The extensive utilization of drones has led to numerous scenarios that encompass both advantageous and perilous outcomes. By using deep learning techniques, this study aimed to reduce the dangerous effects of drone use through early detection of drones. The purpose of this study is the evaluation of deep learning approaches such as pre-trained YOLOv8 drone detection for security issues. This study focuses on the YOLOv8 model to achieve optimal performance in object detection tasks using a publicly available dataset collected by Mehdi & Ouml;zel for a UAV competition that is sourced from GitHub. These images are labeled using Roboflow, and the model is trained on Google Colab. YOLOv8, known for its advanced architecture, was selected due to its suitability for real-time detection applications and its ability to process complex visual data. Hyperparameter tuning and data augmentation techniques were applied to maximize the performance of the model. Basic hyperparameters such as learning rate, batch size, and optimization settings were optimized through iterative experiments to provide the best performance. In addition to hyperparameter tuning, various data augmentation strategies were used to increase the robustness and generalization ability of the model. Techniques such as rotation, scaling, flipping, and color adjustments were applied to the dataset to simulate different conditions and variations.
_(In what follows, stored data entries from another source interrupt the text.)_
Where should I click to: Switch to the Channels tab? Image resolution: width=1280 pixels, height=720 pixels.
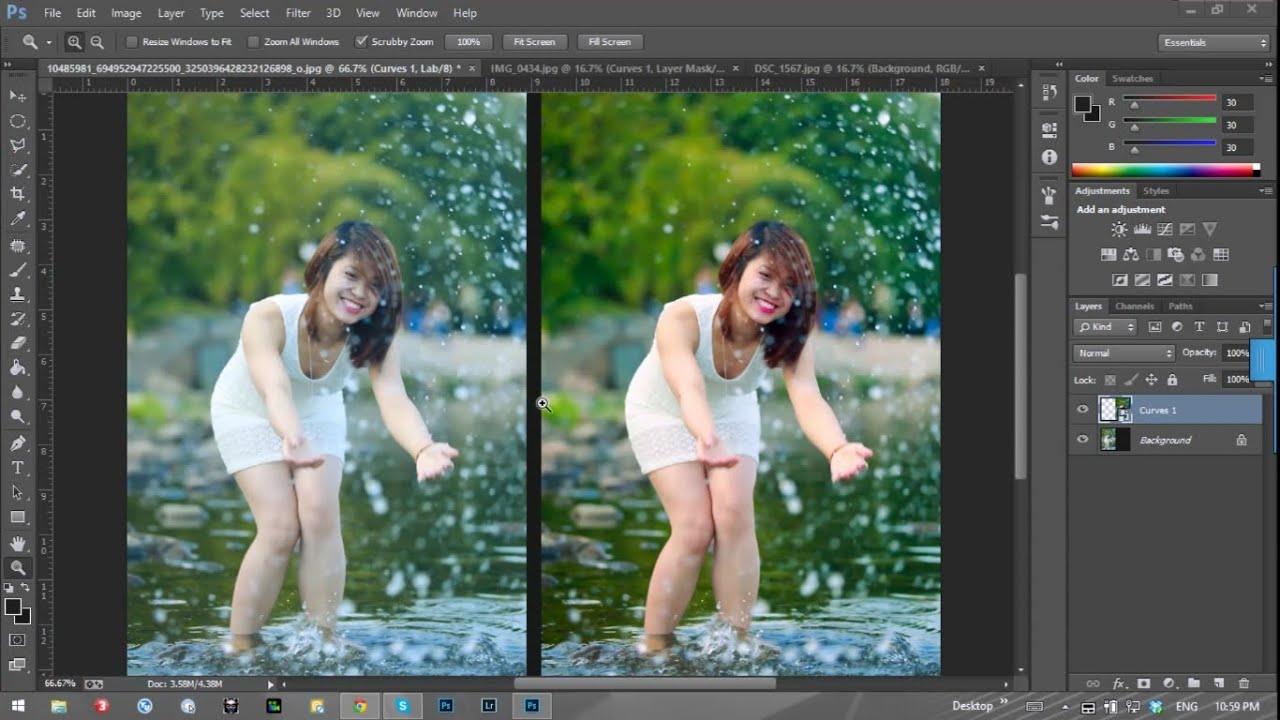pos(1134,306)
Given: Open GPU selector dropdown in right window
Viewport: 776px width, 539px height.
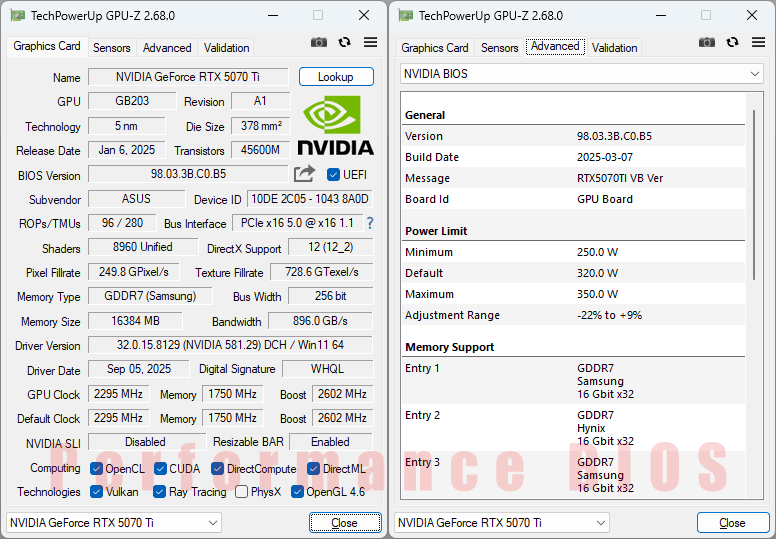Looking at the screenshot, I should tap(502, 522).
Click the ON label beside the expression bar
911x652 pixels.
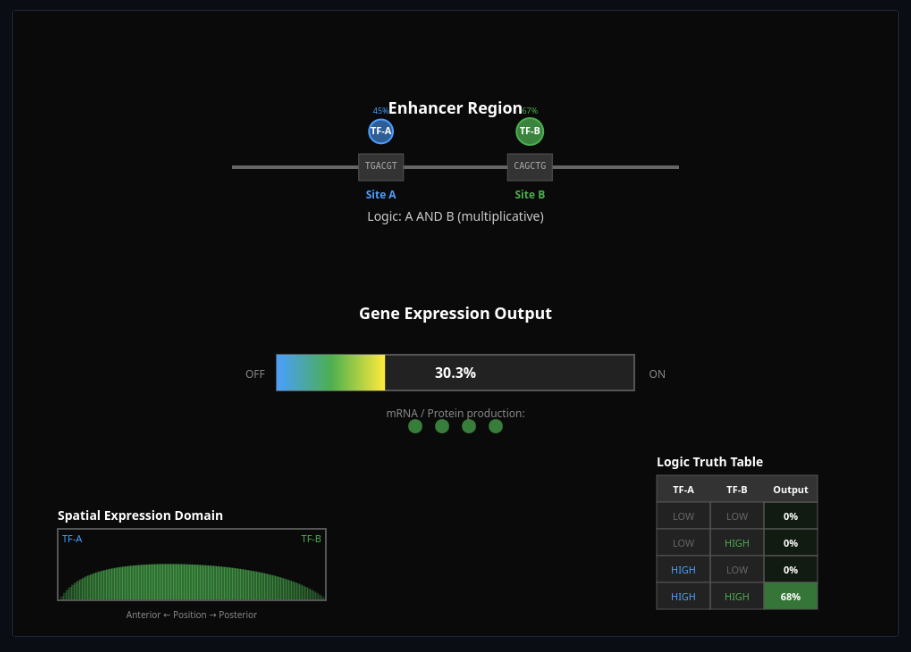pos(657,374)
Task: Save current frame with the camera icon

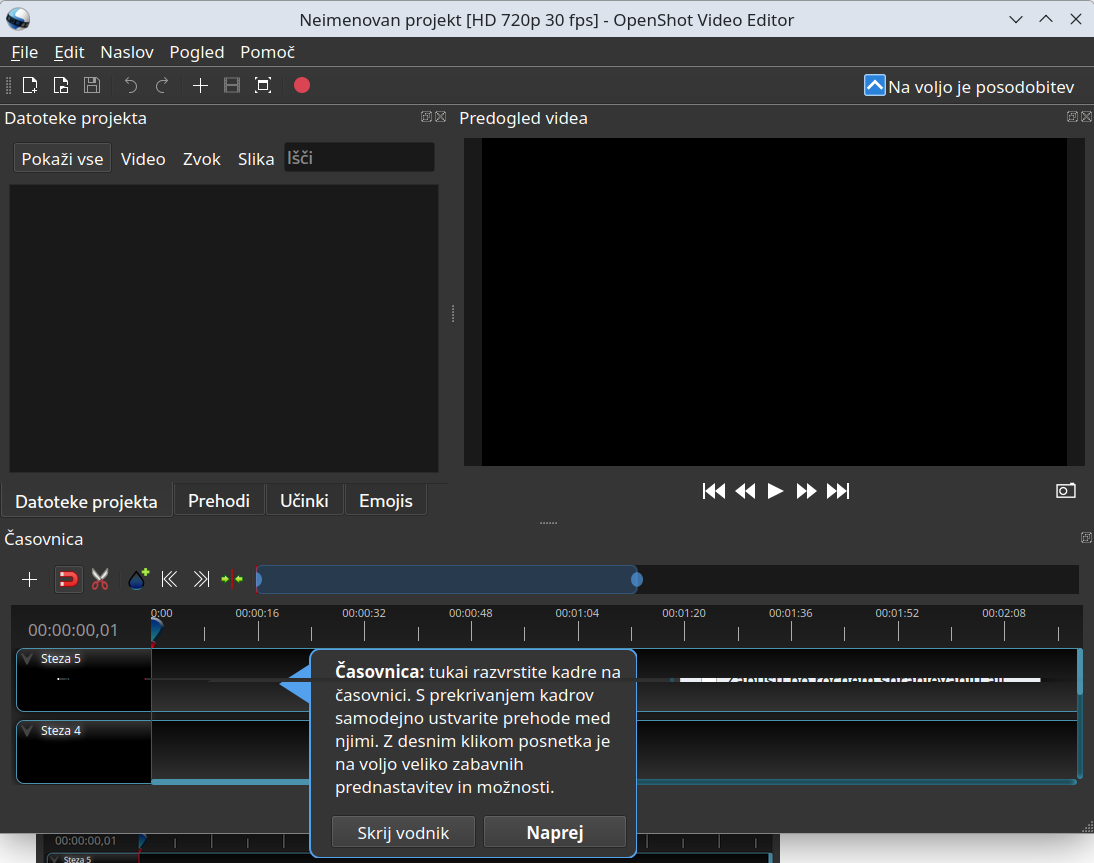Action: point(1065,490)
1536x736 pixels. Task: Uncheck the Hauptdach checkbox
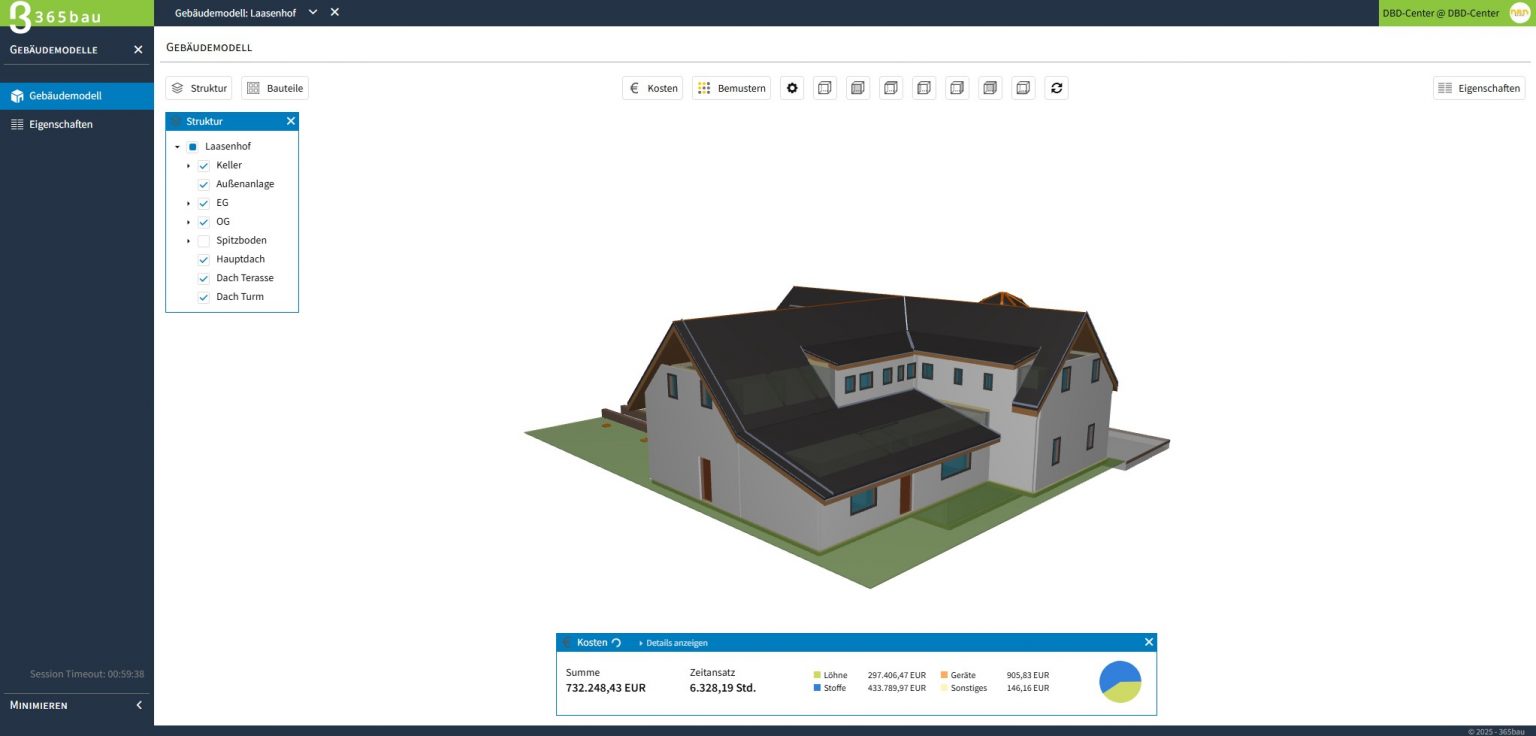click(204, 260)
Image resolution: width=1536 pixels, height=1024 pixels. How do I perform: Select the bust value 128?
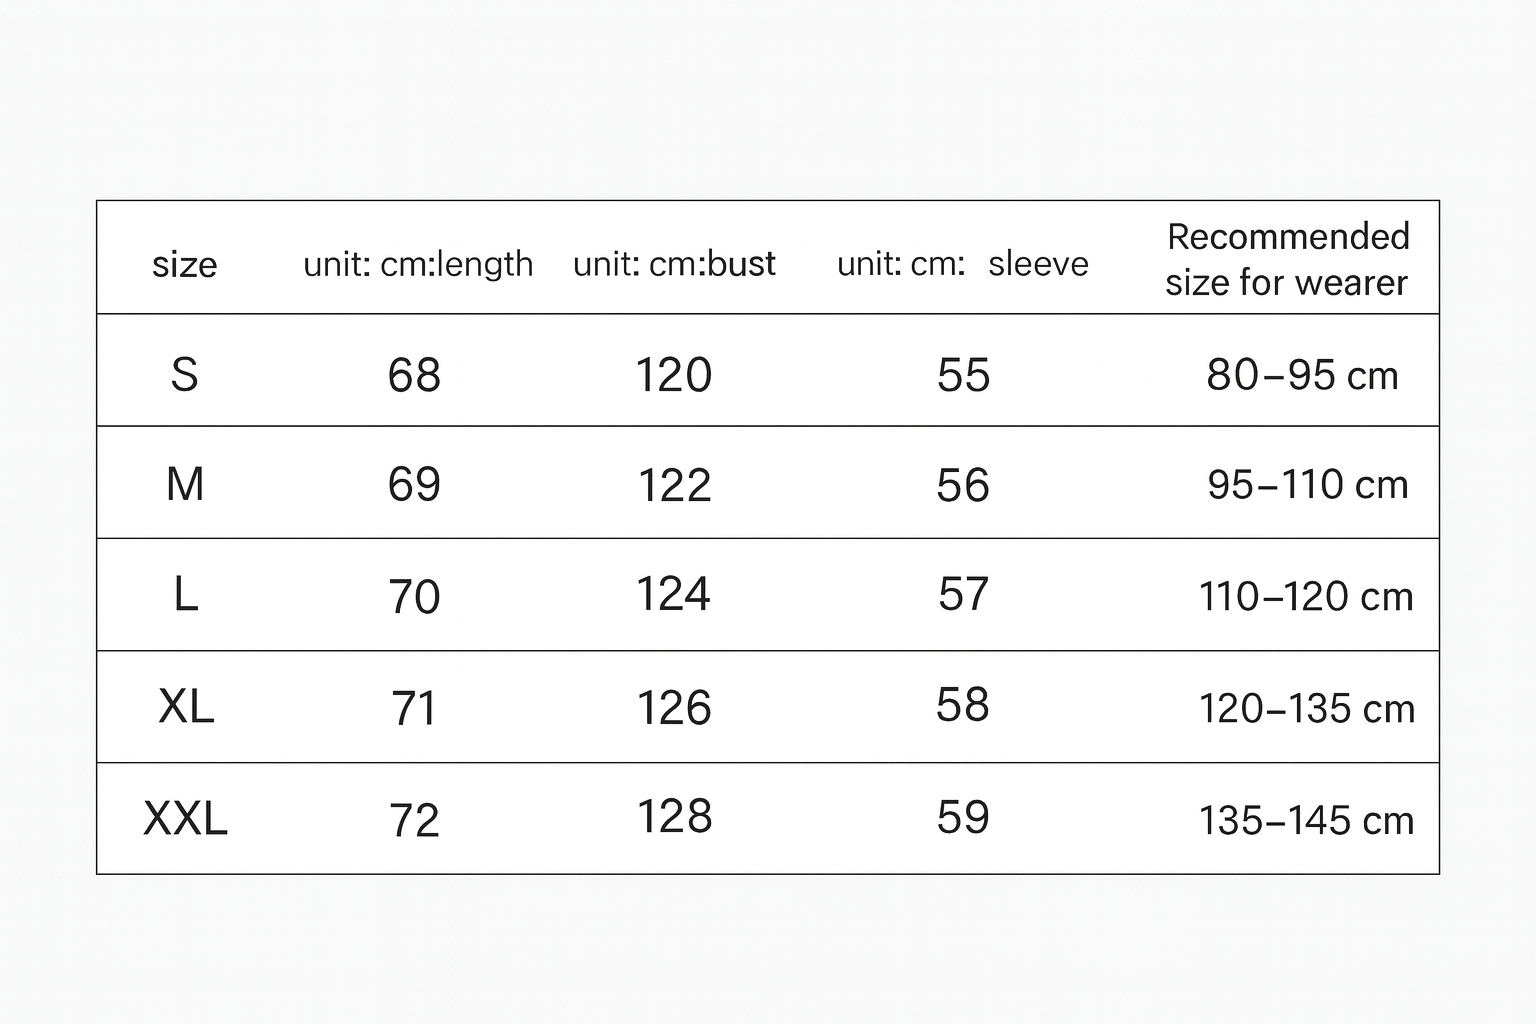[674, 817]
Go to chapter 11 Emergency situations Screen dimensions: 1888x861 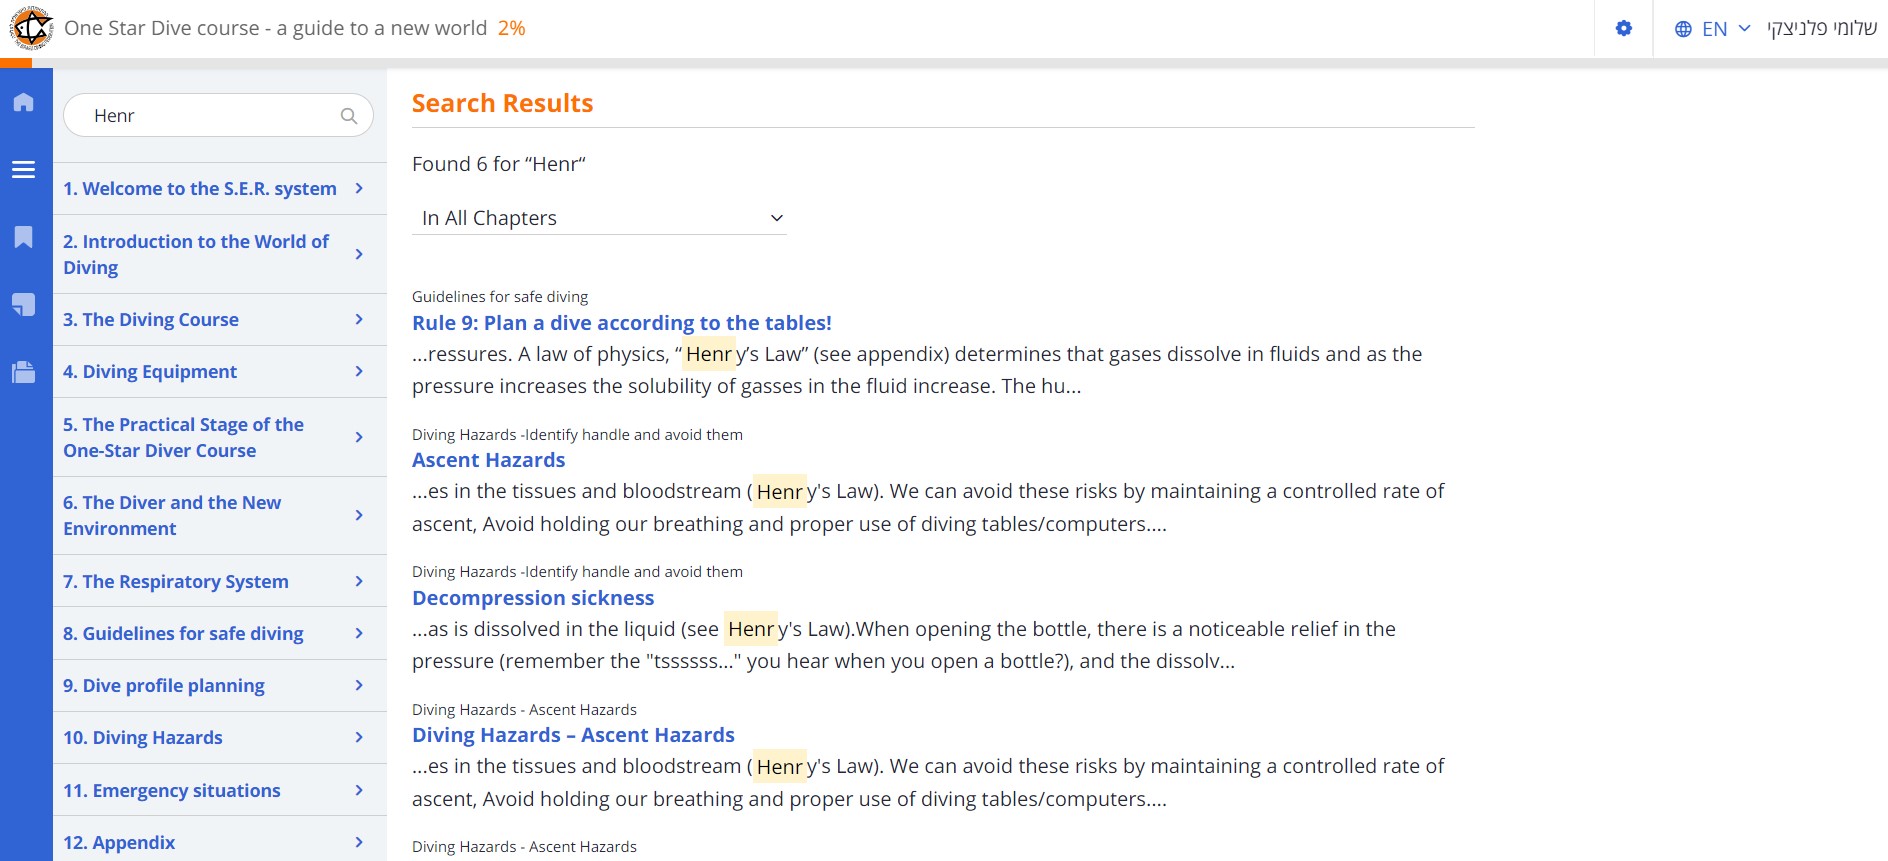(x=172, y=791)
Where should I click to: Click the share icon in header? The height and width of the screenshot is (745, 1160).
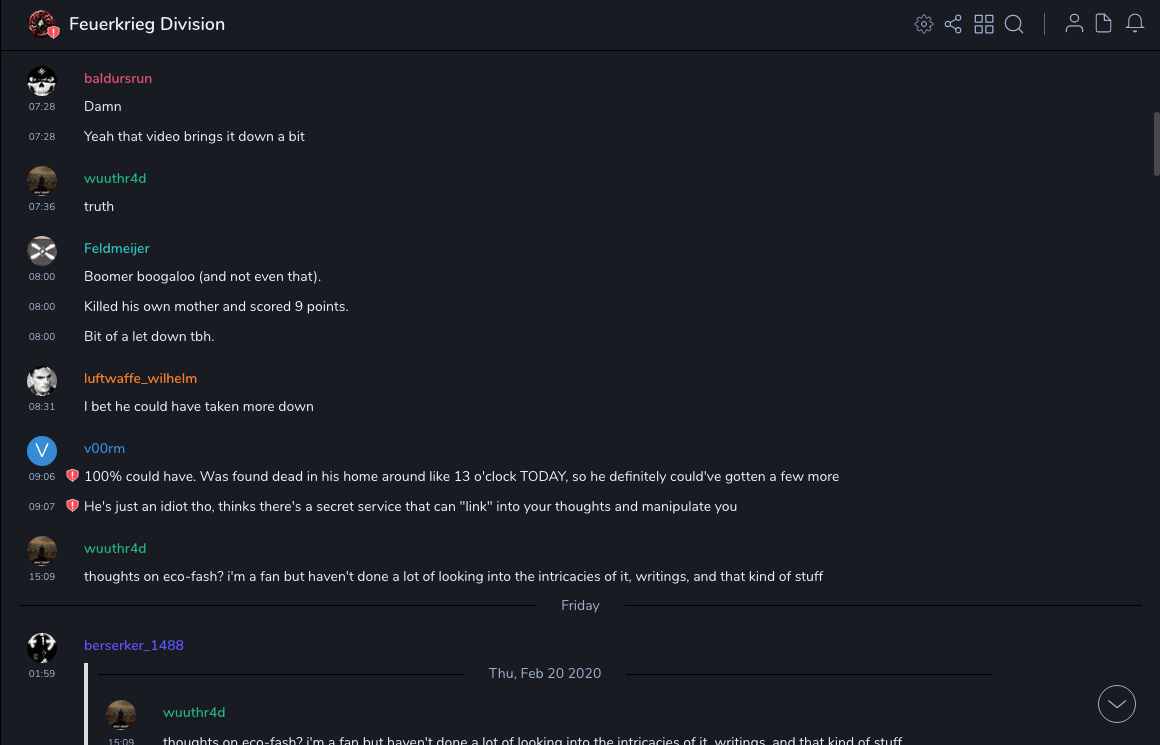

Among the augmentation techniques applied to the specific dataset in this study, rotation was found to deliver the highest performance. Blurring and cropping methods were observed to follow closely behind. The combination of optimized hyperparameters and strategic data augmentation allowed YOLOv8 to achieve high detection accuracy and reliable performance on the publicly available dataset. This method demonstrates the effectiveness of YOLOv8 in real-world scenarios, while also highlighting the importance of hyperparameter tuning and data augmentation in increasing model capabilities. To enhance model performance, dataset augmentation techniques including rotation and blurring are implemented. Following these steps, a significant precision value of 0.946, a notable recall value of 0.9605, and a considerable precision-recall curve value of 0.978 are achieved, surpassing many popular models such as Mask CNN, CNN, and YOLOv5.